En cuatro paradas ya habíamos llegado a nuestro destino. Creo que el hotel se llamaba “Ibis” y algo más que no recuerdo. Fue uno de los más baratos que encontramos al buscar alojamiento, pero parecía de muy buena calidad. Lo malo es que estaba bastante alejado de la zona céntrica y que a sus alrededores no había muchos comercios salvo una peluquería (ya ves tú pa qué nos servía) y un puesto móvil de pizzas. Lo demás era todo residencias de estudiantes y la gente que frecuentaba la zona eran jóvenes con aparato bucal, granos, mochilas, barbas a medio salir, etcétera.

El recepcionista era como un robot triste. Apenas nos saludó, solamente nos dijo un par de palabras en inglés y tres señas que nos indicaban que todo estaba correcto y que desapareciéramos de su vista de una vez por todas. Nos tiró la llave de la habitación a la cara y nos tuvimos que ir. La habitación era pequeña, pero acogedora. El baño tenía escasos utensilios, pero olía bien, que es lo más importante. Como no, lo primero que hizo Doña Fosforito fue inspeccionar si el WIFI funcionaba correctamente, y sí, parecía que sí. El problema ahora era saber si nos dejarían estar en la habitación una hora más de la cuenta, pues la video-llamada de la defensa sería a las 13:00 horas del domingo, y se supone que a nosotros nos echaban una hora antes. Decidimos no preguntárselo al recepcionista robot y esperar al recepcionista que estuviera por la mañana.

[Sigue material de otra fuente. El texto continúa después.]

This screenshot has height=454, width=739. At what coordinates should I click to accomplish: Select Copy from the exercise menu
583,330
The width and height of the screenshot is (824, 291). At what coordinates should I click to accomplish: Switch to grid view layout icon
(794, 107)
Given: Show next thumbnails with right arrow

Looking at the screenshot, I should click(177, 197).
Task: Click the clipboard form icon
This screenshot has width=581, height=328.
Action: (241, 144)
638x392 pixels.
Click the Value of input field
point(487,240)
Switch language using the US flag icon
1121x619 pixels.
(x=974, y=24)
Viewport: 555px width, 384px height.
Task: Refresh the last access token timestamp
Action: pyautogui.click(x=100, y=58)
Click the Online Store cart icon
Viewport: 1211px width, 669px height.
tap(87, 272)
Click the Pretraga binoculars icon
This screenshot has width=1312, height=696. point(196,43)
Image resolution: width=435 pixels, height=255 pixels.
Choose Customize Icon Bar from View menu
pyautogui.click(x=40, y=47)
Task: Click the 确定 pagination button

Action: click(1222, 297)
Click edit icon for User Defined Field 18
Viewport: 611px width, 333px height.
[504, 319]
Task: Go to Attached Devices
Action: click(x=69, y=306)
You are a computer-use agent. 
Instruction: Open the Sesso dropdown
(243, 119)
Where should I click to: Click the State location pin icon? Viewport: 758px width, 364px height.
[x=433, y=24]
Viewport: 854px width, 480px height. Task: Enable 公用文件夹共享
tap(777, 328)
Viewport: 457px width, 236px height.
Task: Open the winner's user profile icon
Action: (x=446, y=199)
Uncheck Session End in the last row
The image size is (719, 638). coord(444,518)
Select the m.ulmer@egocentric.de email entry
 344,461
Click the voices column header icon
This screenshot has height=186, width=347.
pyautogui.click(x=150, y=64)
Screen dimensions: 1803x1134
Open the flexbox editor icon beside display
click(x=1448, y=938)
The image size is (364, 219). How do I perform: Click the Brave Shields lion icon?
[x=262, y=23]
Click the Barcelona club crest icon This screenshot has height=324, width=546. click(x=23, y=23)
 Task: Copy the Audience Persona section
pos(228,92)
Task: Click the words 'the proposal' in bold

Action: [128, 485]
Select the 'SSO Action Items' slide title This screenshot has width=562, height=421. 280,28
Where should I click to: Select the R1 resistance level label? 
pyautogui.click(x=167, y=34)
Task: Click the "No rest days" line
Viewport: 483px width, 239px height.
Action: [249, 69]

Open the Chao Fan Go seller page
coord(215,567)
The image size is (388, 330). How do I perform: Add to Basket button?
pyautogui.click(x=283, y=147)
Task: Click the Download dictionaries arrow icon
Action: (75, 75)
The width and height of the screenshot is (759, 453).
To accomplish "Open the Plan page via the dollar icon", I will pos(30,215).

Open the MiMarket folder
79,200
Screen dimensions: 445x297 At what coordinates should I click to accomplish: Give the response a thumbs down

Como ya era muy tarde y el Centro estaba lejos, decidimos bajar a cenar al puesto de las pizzas. El vendedor de unos sesenta años poseía todos los estereotipos franceses. Jersey de rayas blancas y negras, boina y cigarro pegado en la boca, pero no vendía baguettes o queso, sino pizzas. El tipo sabía hablar español y pronto empezamos a intimar. Nos dijo que tenía una casita en Alicante y que solía ir dos veces al año porque le encantaba el calorcito del Mediterráneo español. Luego nos estuvo hablando de lo que podíamos visitar en la zona, y resulta que había restos de un teatro romano a 50 metros del hotel, pero que ya no quedaba casi nada porque el gobierno había destrozado todo (hace unos siglos atrás) ya que aquel lugar atraía a los ladrones. La parada del tranvía es Arénes Romaines, por si queréis ir. Nosotros nos jalamos la pizza mientras veíamos las cuatro piedras que quedaban.

Tras la cena solo nos quedaba dormir, porque el día siguiente sería totalmente de pateo y se necesitaba descansar. Así que no se habló más, nos subimos y dimos paso a los sueños.